Hi Jan, If I understand correctly, the issue you are facing is with ovs-dvr, the floating IPs are implemented in the SNAT namespace on the network node, causing a congestion point for high traffic. You are looking for a way to implement floating IPs that are distributed across your deployment and not concentrated in the network nodes. Is that correct? If so, I think what you are looking for is distributed floating IPs with OVN[1]. I will let the OVN experts confirm this. Michael [1] https://docs.openstack.org/networking-ovn/latest/admin/refarch/refarch.html#... On Fri, May 6, 2022 at 6:19 AM Jan Horstmann <J.Horstmann@mittwald.de> wrote:
Hello!
When we initially deployed openstack we thought that using distributed virtual routing with ml2/ovs-dvr would give us the ability to automatically scale our network capacity with the number of hypervisors we use. Our main workload are kubernetes clusters which receive ingress traffic via octavia loadbancers (configured to use the amphora driver). So the idea was that we could increase the number of loadbalancers to spread the traffic over more and more compute nodes. This would imply that any volume based (distributed) denial of service attack on a single loadbalancer would just saturate a single compute node and leave the rest of the system functional.

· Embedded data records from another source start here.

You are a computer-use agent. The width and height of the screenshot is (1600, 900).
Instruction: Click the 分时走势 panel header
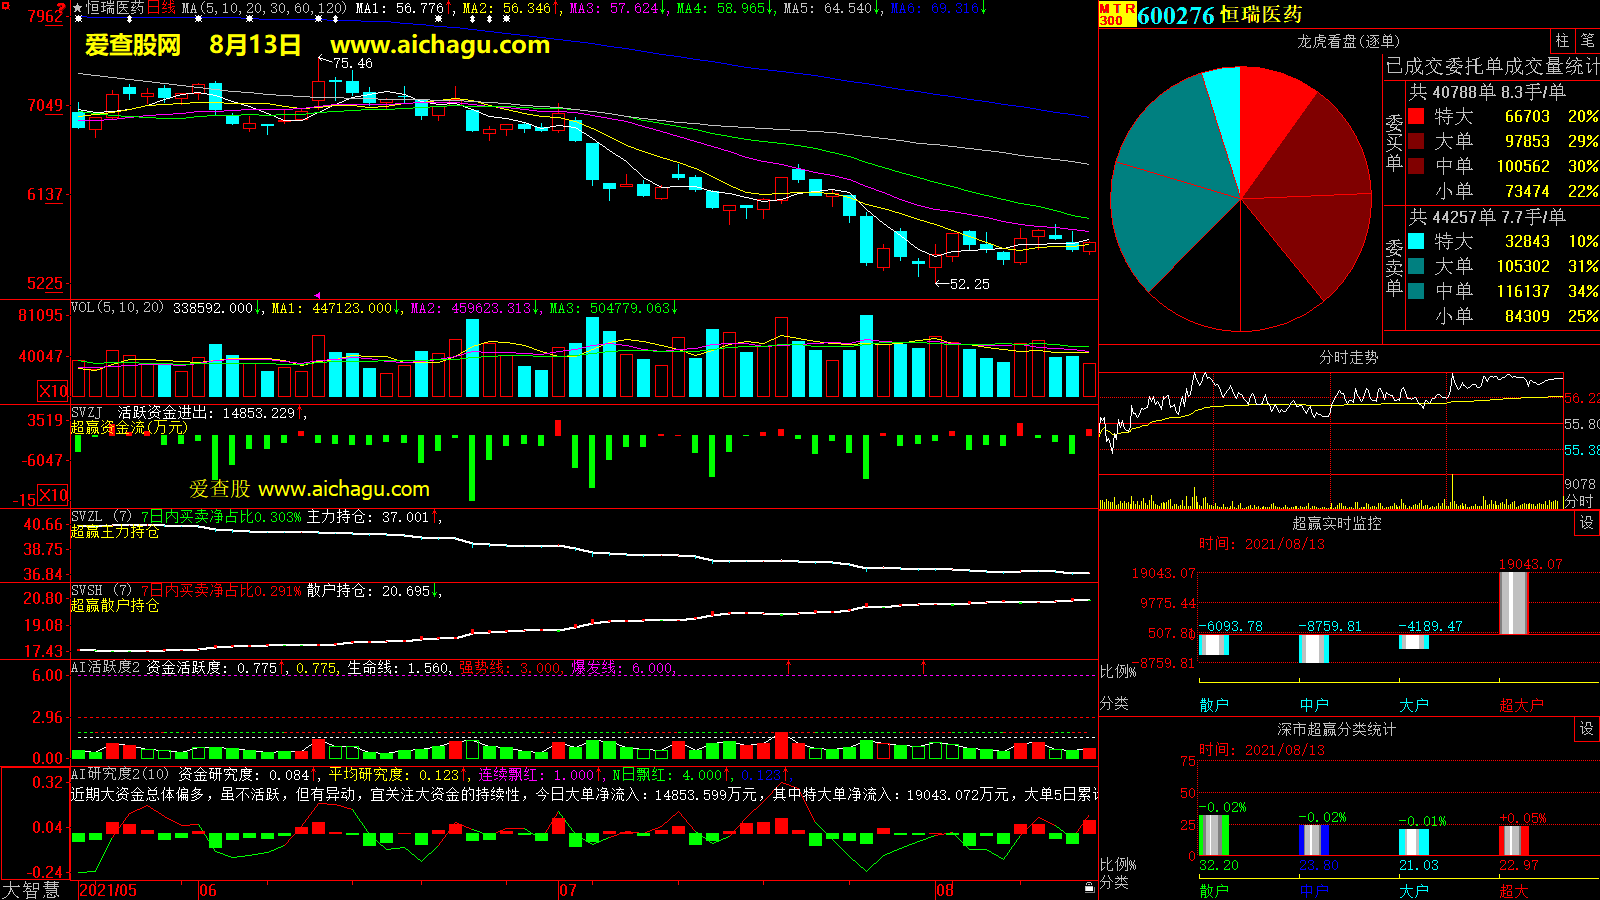(1348, 357)
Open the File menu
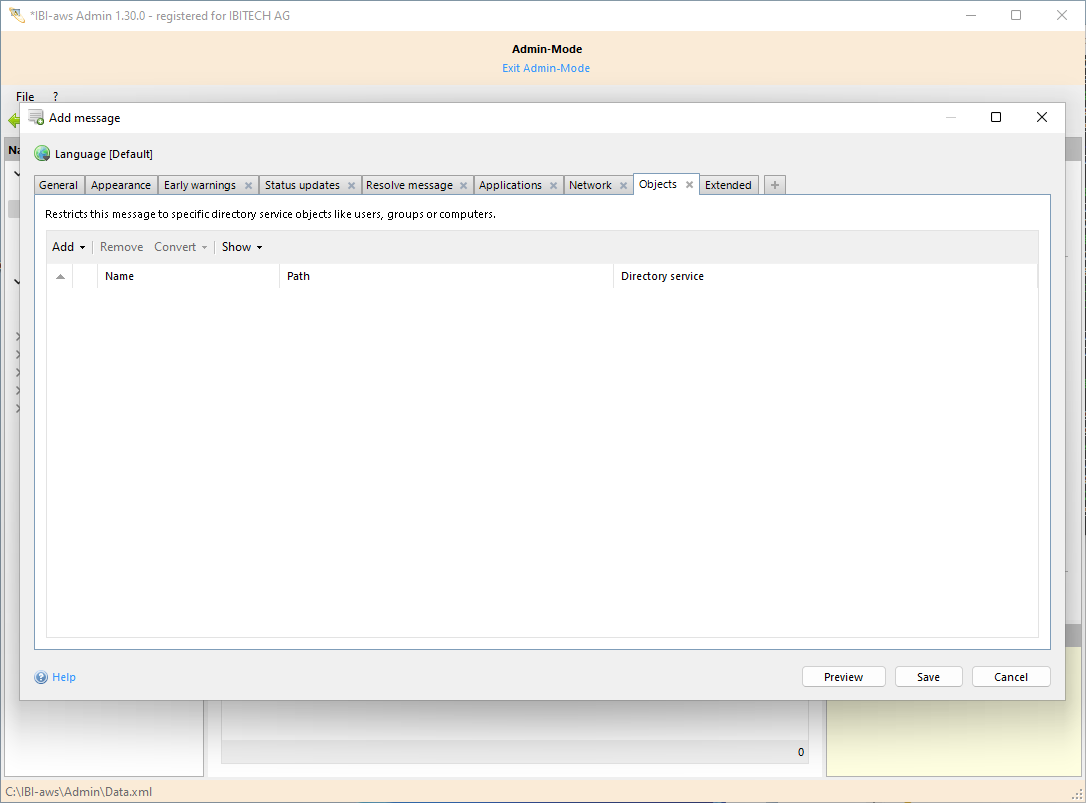The height and width of the screenshot is (803, 1086). pyautogui.click(x=25, y=97)
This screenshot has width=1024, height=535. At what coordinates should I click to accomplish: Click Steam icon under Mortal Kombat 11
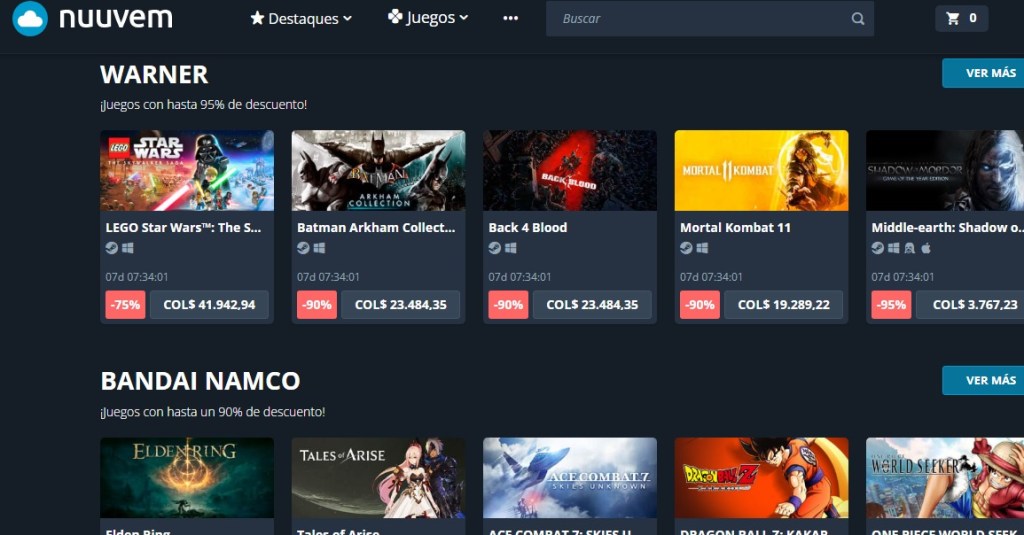coord(686,248)
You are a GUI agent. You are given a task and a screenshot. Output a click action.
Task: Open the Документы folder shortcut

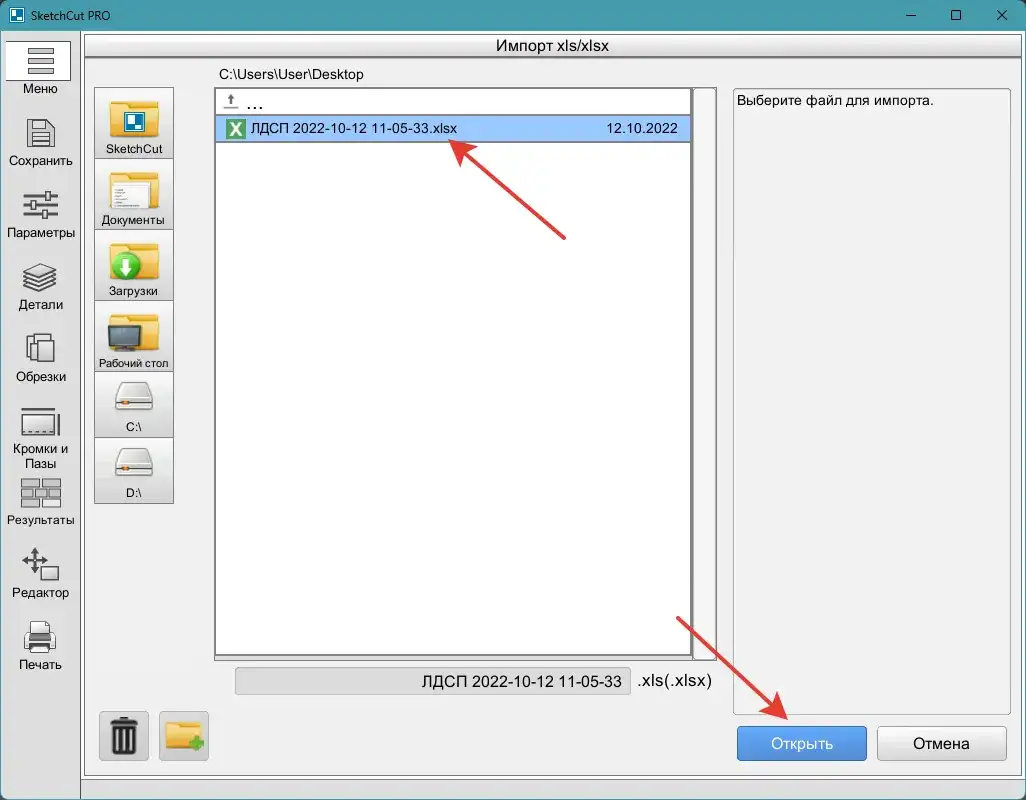coord(134,195)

We have recently learned that, no matter the loadbalancer topology, a virtual IP is created for it by octavia. This, and probably all virtual IPs in openstack, are reserved by an unbound and disabled port and then set as an allowed address pair on any server's port which might hold it. Up to this point our initial assumption should be true, as the server actually holding the virtual IP would reply to any ARP requests and thus any traffic should be routed to the node with the virtual machine of the octavia amphora. However, we are using our main provider network as a floating IP pool and do not allow direct port creation. When a floating IP is attached to the virtual IP it is assigned to the SNAT router namespace on a network node. Naturally in high traffic or even (distributed) denial of service situations the network node might become a bottleneck. A situation we thought we could avoid by using distributed virtual routing in the first place.

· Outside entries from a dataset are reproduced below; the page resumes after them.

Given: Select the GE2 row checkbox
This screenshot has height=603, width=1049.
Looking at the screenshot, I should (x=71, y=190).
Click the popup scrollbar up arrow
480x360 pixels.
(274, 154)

This leads me to a rabbit hole of questions I hope someone might be able to help with:
Is the assessment above correct or am I missing something?

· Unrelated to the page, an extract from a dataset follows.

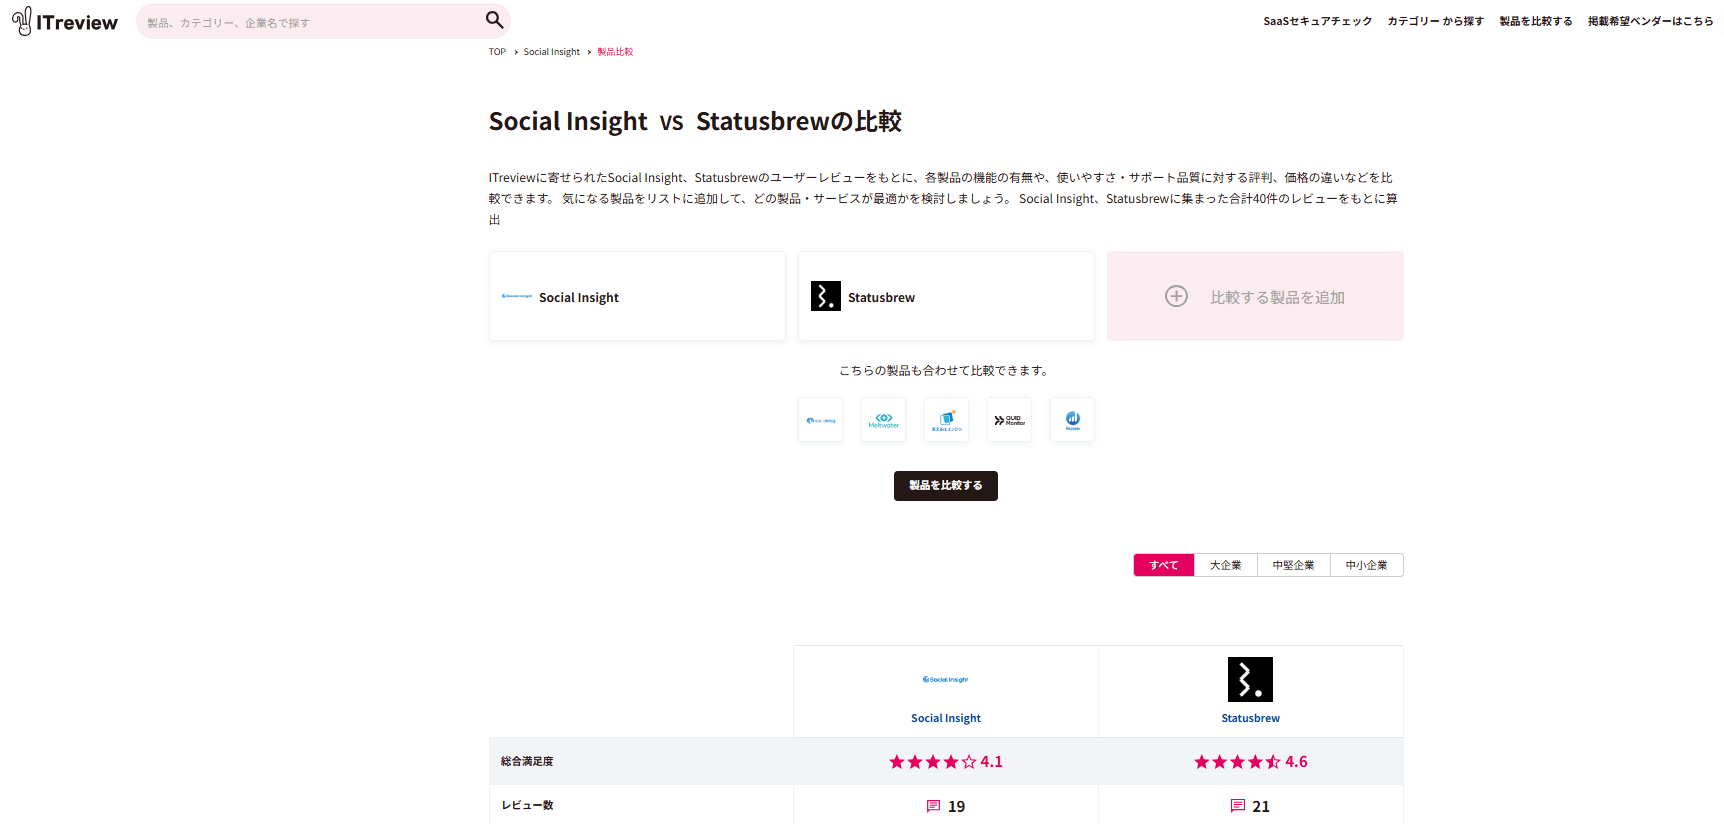Image resolution: width=1724 pixels, height=824 pixels.
Task: Click the ITreview logo
Action: pyautogui.click(x=65, y=21)
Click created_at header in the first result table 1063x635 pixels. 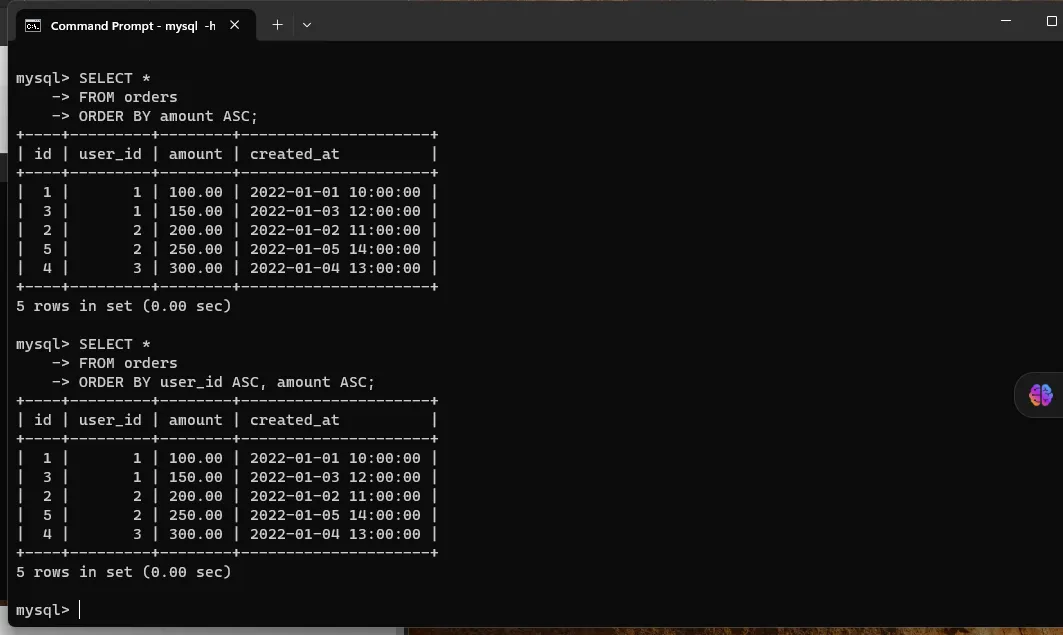(x=294, y=154)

If it is correct, do we have any other options than vertically scaling our network nodes to handle traffic? Do other ml2 drivers (e.g. OVN) handle this scenario differently?
If our network nodes need to handle most of the traffic anyway, do we still have any advantage using distributed virtual routing? Especially when considering the increased complexity compared to a non- distributed setup?
Has anyone ever explored non-virtual IP based high availability options like e.g. BGP multipathing in a distributed virtual routing scenario?
Any input is highly appreciated. Regards, Jan